Periodontal Disease
Dental RCM Glossary
A chronic infection of the gum tissue and bone supporting the teeth, requiring specific CDT coding and often pre-authorization for treatment.
Periodontal disease is a chronic inflammatory condition caused by bacterial infection that progressively destroys the gingival tissue, periodontal ligament, and alveolar bone supporting the teeth. It ranges in severity from gingivitis, which involves inflammation of the gum tissue without bone loss, to periodontitis, which includes irreversible destruction of the supporting bone and connective tissue attachment. Diagnosis is based on clinical measurements including probing depths, clinical attachment levels, bleeding on probing, and radiographic evidence of bone loss. The condition is classified by stage (I through IV) and grade (A through C) under the current periodontal classification system.

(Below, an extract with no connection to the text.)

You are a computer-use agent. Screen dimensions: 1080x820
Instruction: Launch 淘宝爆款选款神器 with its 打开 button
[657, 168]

Periodontal treatment includes a spectrum of procedures from non-surgical to surgical interventions. Non-surgical options include scaling and root planing (D4341, D4342), periodontal maintenance (D4910), and localized delivery of antimicrobial agents (D4381). Surgical procedures include osseous surgery (D4260, D4261), guided tissue regeneration (D4266, D4267), and soft tissue grafts (D4270, D4273). Insurance coverage for periodontal treatment varies significantly by plan, with some classifying it under basic benefits at 80 percent coinsurance, others under major benefits at 50 percent, and some plans excluding periodontal coverage entirely.
When managing the revenue cycle, periodontal claims require more documentation than most other dental services. Insurers expect periodontal charting with six-point probing depths, radiographic evidence of bone loss, a formal periodontal diagnosis, and a narrative justifying the treatment plan. Claims submitted without complete documentation are routinely denied or downgraded. Pre-authorization is frequently required for surgical procedures and sometimes for scaling and root planing. Billing teams should verify periodontal benefit classifications, frequency limitations, and documentation requirements for each plan before treatment begins. Practices that establish standardized documentation workflows for periodontal cases and verify benefits upfront significantly reduce their denial rates and protect revenue on this complex but high-value category of services.

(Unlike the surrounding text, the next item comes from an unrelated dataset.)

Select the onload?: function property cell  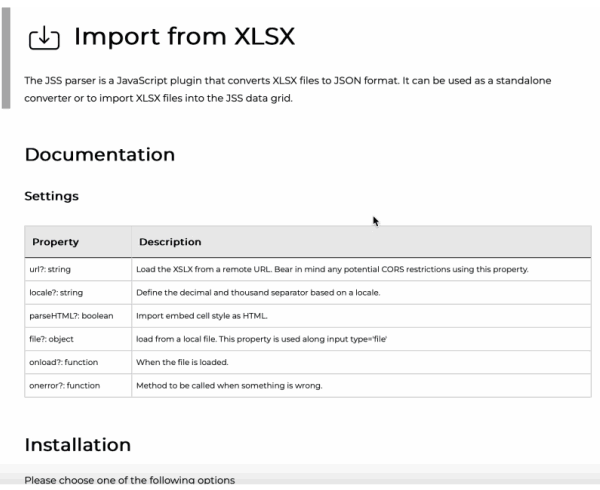pyautogui.click(x=78, y=362)
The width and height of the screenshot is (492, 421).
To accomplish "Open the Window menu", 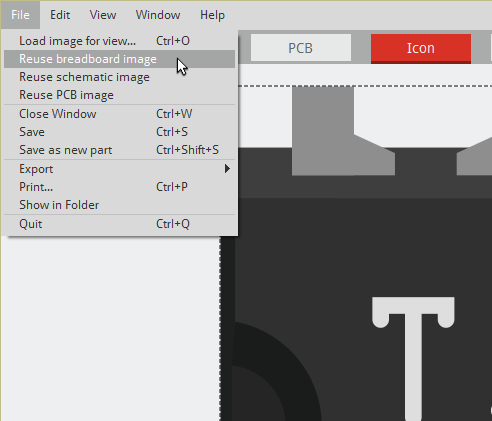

Why It Matters for Dental Practices
Periodontal billing is one of the top sources of claim denials due to complex coding rules, documentation requirements, and payer-specific coverage variations. Verifying perio benefits and understanding each plan's classification of periodontal services prevents treatment plan surprises and revenue loss.
Example
A patient diagnosed with generalized moderate periodontitis needs full-mouth scaling and root planing (D4341 x4, $1,100 total). The plan covers periodontal treatment at 80% under basic services but requires periodontal charting with pocket depths of 4mm or greater to approve the claim.